Chicago Woman Who Cashed Her Deceased Grandmother’s Pension Checks Convicted on Federal Fraud and Tax Charges

DOJ Press

CHICAGO — A federal jury has convicted a Chicago woman on fraud and tax offenses for cashing her deceased grandmother’s pension checks and preparing false tax returns.

EUNICE SALLEY, also known as “Eunice Salley Dobyns,” “Oya Awanata-Bey,” and “Oya Awanata,” 37, was found guilty on all 29 counts against her, including pension fraud, embezzlement, mail fraud, and tax charges.  The jury returned the verdicts Friday after a four-day trial in U.S. District Court in Chicago.  U.S. District Judge Robert M. Dow, Jr., set sentencing for July 21, 2022.

The conviction was announced by John R. Lausch, Jr., United States Attorney for the Northern District of Illinois; Stuart M. Goldberg, Acting Deputy Assistant Attorney General of the Justice Department’s Tax Division; Justin Campbell, Special Agent-in-Charge of IRS Criminal Investigation in Chicago; and Emmerson Buie, Jr., Special Agent-in-Charge of the Chicago Field Office of the FBI.  The government is represented by Assistant U.S. Attorney Barry Jonas of the Northern District of Illinois, and Assistant Chief Andrew Kameros of the Justice Department’s Tax Division.
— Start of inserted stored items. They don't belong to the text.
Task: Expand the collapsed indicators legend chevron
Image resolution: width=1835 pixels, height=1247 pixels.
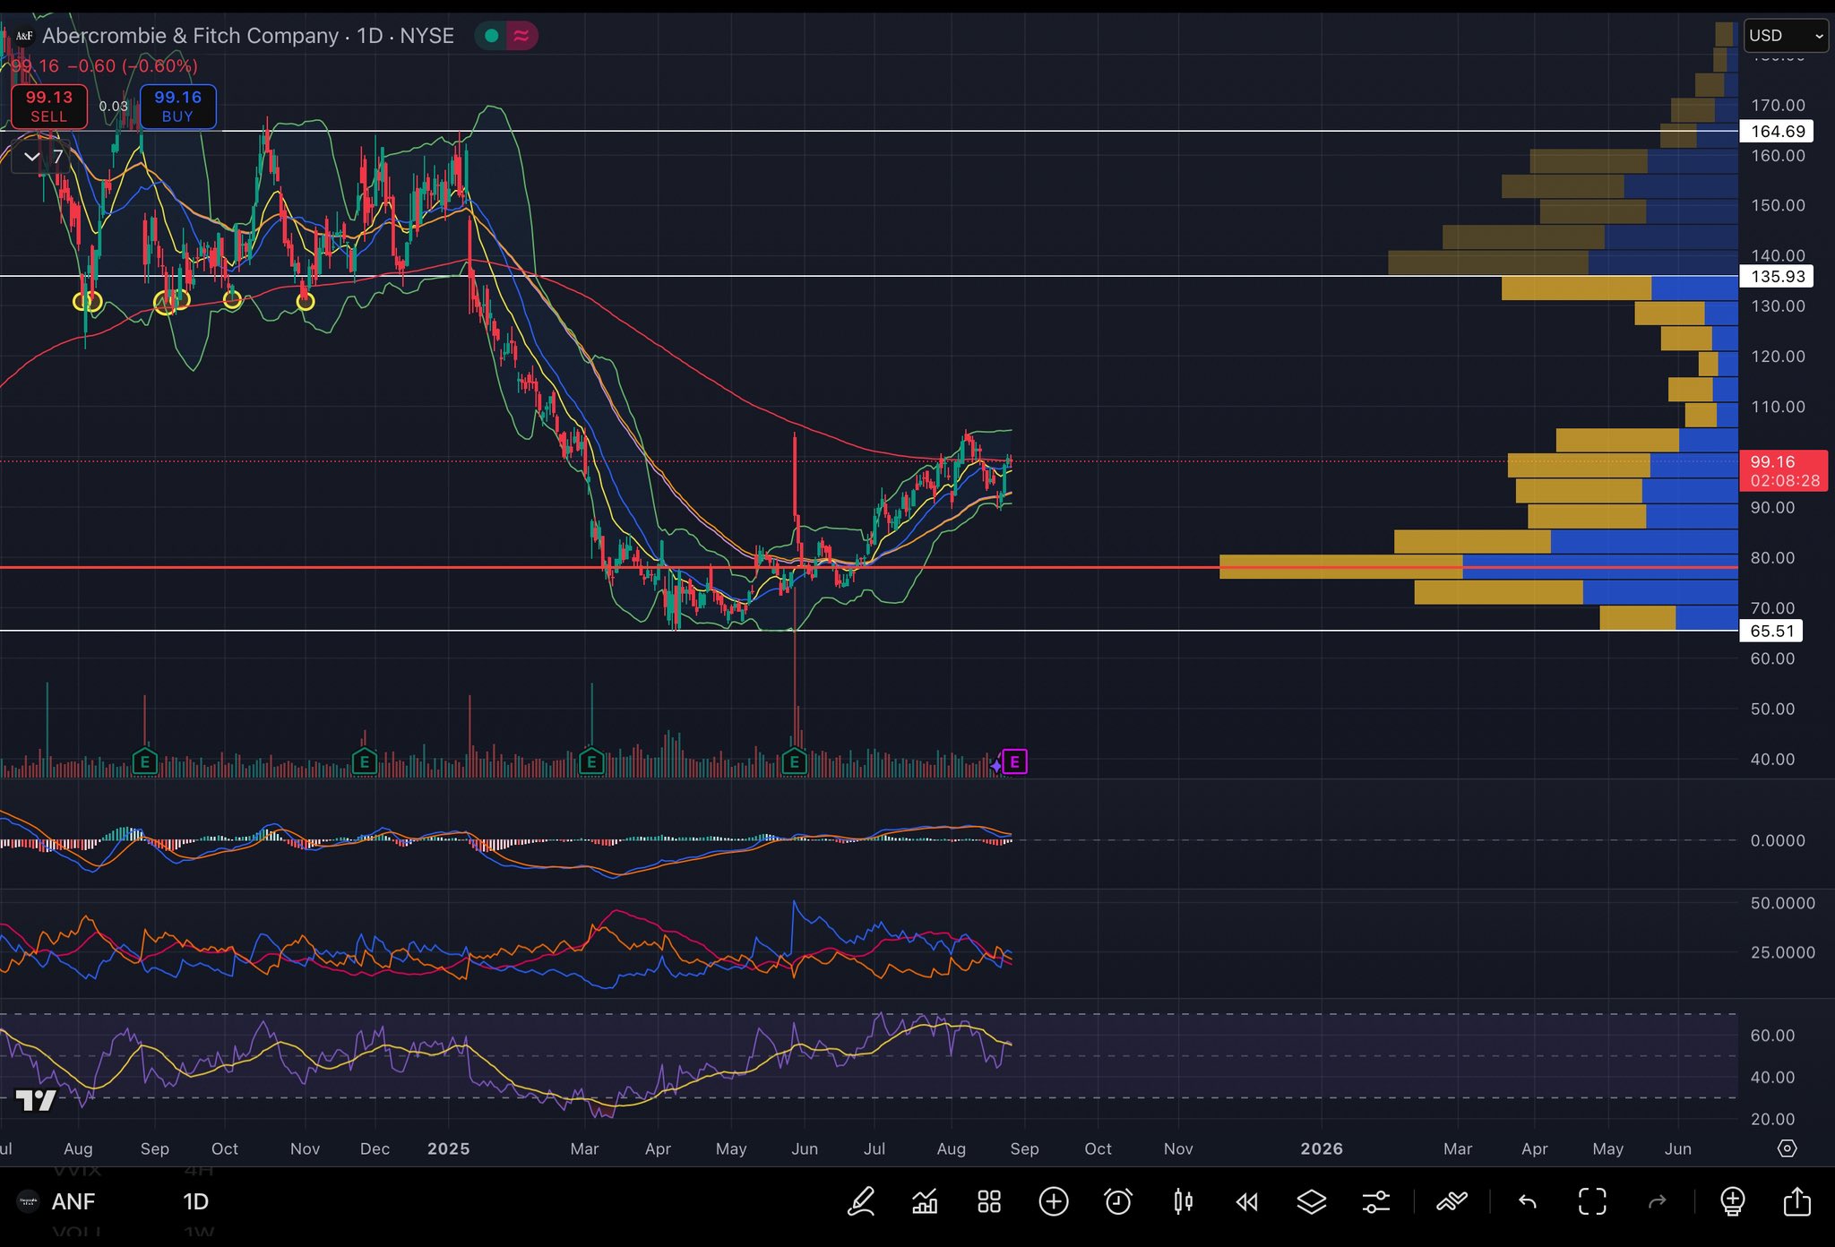Action: tap(32, 157)
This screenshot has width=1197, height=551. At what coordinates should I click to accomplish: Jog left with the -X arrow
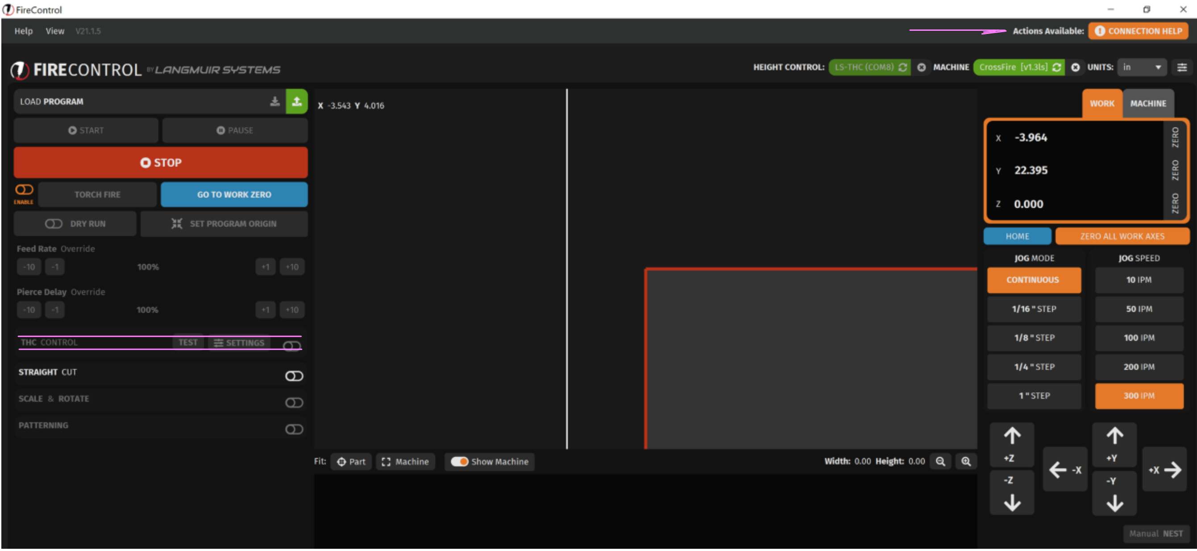1064,470
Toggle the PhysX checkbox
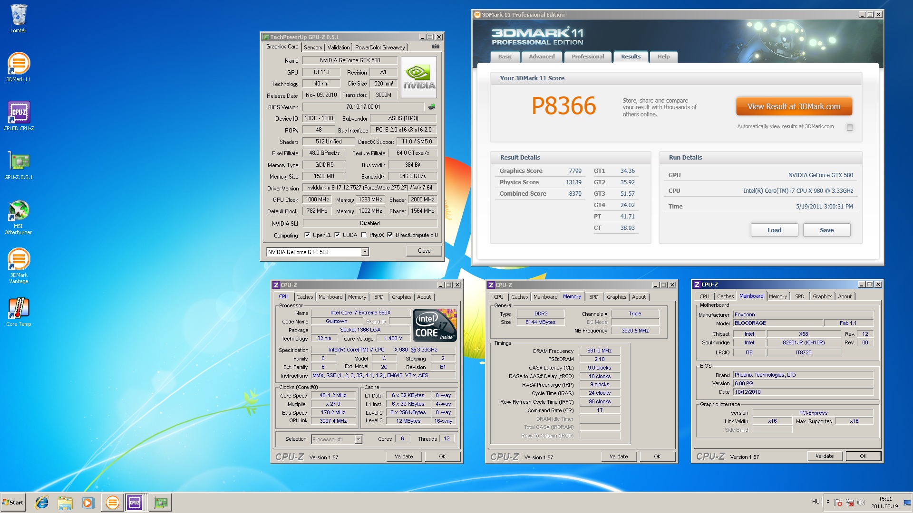This screenshot has width=913, height=513. [364, 235]
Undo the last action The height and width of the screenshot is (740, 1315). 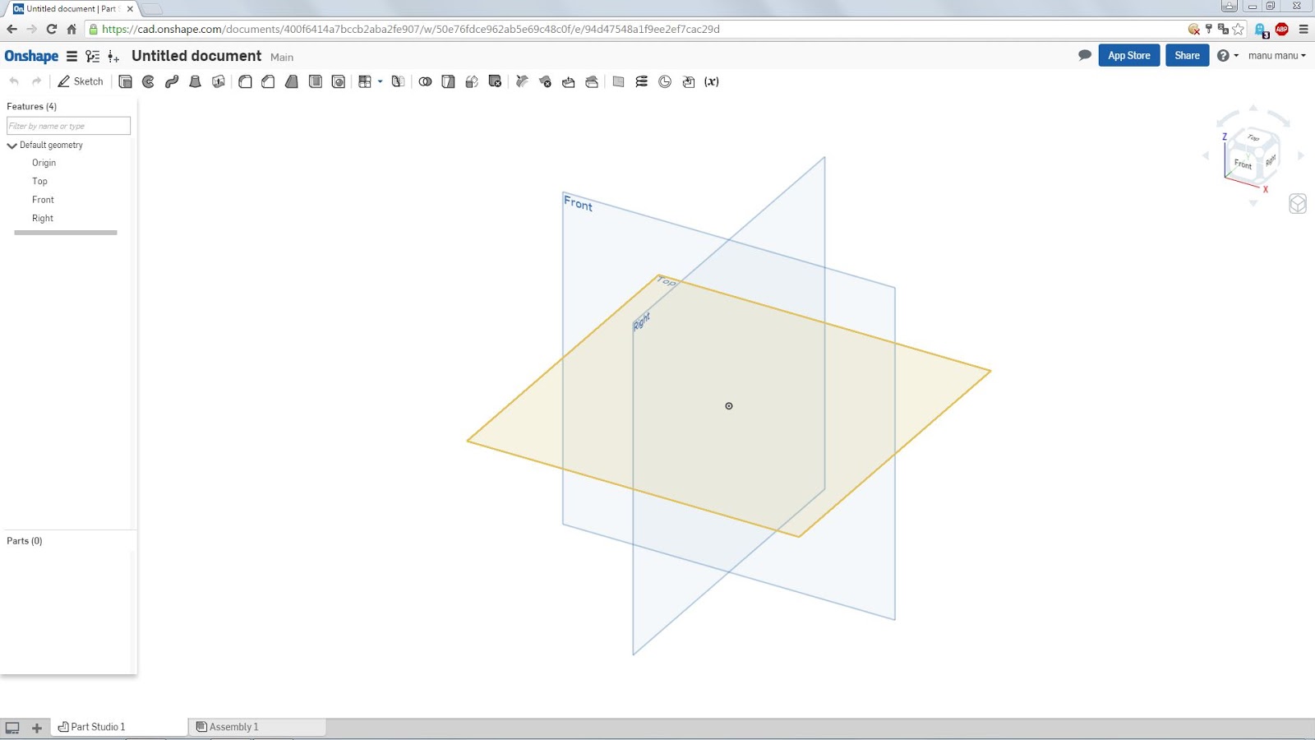coord(14,81)
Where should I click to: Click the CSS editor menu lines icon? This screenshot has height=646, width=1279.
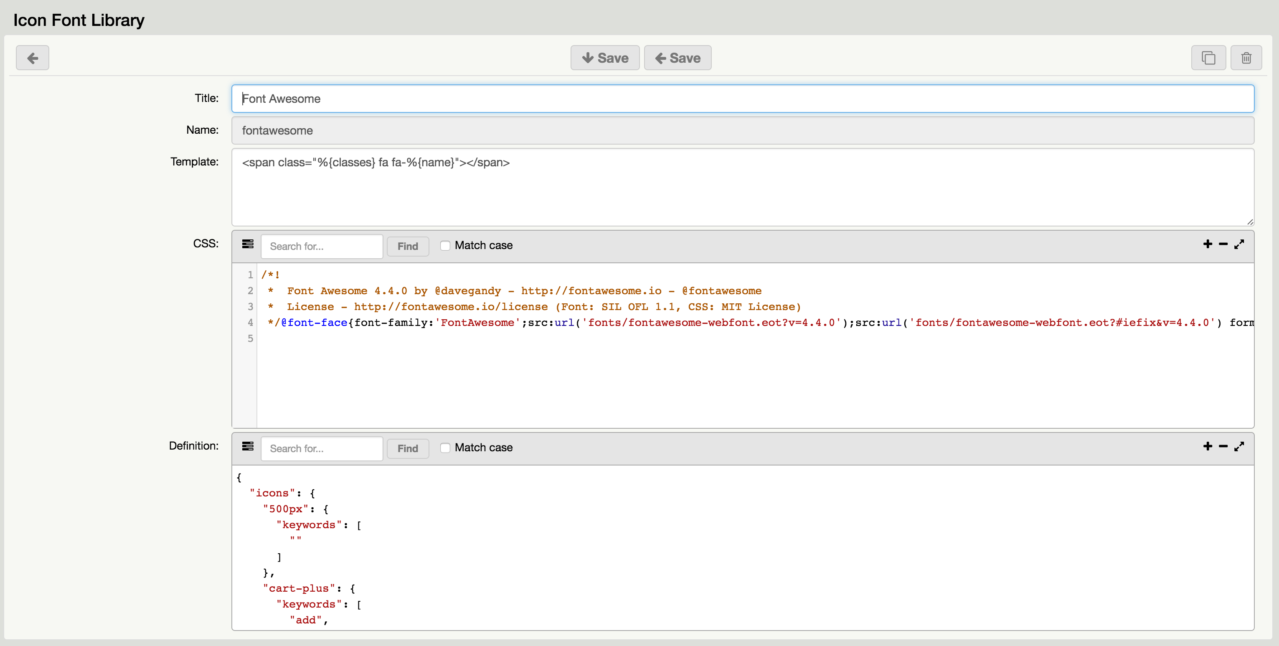[x=247, y=244]
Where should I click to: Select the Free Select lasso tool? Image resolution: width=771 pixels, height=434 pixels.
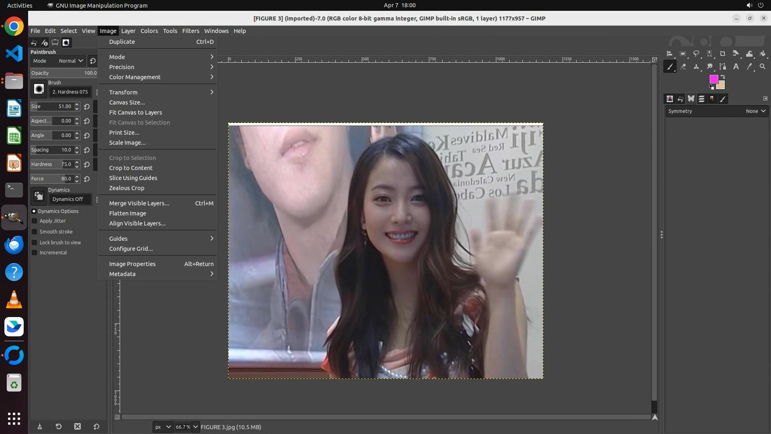pos(696,53)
According to evidence presented at trial, Salley worked as a paid tax return preparer.  In 2016 and 2017, Salley prepared and filed with the IRS 22 false individual income tax returns on behalf of clients.  The returns, which sought more than $1 million in false refunds, contained fictitious wages and withholdings, as well as false medical, charitable, and employment-related expenses.  Salley demanded that many of her clients pay her up to 50% of the refund, in addition to her regular preparation fee.

Evidence regarding the pension fraud revealed that Salley’s grandmother died in 2009 after having worked for American Can Co.  After her death, the grandmother’s monthly pension checks continued to be delivered to the residence where Salley continued to reside.  From January 2013 to December 2017, 33 pension checks, totaling $14,131, were issued to the grandmother and deposited into one of six bank accounts opened and controlled by Salley.  On several occasions during that time Salley notarized and submitted to the pension plan administrator affidavits under her grandmother’s name, fraudulently affirming that the grandmother was alive.  Salley did not report approximately $5,000 in income she received in 2017 from the pension checks that she embezzled.